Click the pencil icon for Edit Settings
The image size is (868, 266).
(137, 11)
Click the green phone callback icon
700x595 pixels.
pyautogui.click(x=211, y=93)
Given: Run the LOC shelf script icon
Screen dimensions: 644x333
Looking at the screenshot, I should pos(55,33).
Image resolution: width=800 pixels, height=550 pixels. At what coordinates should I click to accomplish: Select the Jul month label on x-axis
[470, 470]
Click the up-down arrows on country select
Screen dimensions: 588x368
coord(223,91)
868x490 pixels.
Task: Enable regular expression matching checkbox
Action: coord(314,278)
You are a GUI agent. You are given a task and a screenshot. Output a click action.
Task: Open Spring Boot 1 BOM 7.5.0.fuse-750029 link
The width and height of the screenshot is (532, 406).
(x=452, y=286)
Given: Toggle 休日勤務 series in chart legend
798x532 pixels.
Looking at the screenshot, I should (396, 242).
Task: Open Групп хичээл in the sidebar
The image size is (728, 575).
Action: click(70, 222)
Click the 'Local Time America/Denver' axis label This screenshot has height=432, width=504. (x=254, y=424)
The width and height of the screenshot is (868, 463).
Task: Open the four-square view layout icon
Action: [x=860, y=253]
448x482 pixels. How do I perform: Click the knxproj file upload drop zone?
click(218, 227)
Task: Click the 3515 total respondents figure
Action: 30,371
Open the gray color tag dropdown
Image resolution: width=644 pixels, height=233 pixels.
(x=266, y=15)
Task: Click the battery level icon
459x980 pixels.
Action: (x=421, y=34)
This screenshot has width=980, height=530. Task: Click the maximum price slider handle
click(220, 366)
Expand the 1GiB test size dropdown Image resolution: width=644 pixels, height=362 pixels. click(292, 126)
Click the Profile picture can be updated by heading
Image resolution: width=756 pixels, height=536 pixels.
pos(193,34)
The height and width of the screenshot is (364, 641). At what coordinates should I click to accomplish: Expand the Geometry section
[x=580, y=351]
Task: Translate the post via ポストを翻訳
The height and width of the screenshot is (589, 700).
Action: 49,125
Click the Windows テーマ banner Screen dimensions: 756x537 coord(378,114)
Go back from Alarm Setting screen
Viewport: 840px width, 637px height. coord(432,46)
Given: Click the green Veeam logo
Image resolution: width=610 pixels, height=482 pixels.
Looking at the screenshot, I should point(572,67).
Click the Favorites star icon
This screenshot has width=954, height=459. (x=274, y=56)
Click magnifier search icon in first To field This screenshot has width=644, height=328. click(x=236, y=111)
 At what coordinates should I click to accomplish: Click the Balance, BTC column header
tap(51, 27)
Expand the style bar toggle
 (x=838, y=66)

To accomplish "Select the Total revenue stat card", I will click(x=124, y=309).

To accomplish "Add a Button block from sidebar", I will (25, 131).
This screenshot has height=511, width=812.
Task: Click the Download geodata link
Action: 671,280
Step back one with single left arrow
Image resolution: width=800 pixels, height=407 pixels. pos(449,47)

──────────────────────────────

WHAT IS EXPECTED:
Return the number of lines in the records holding the string "green", without any other words.

OUTPUT FOR THIS TASK:
2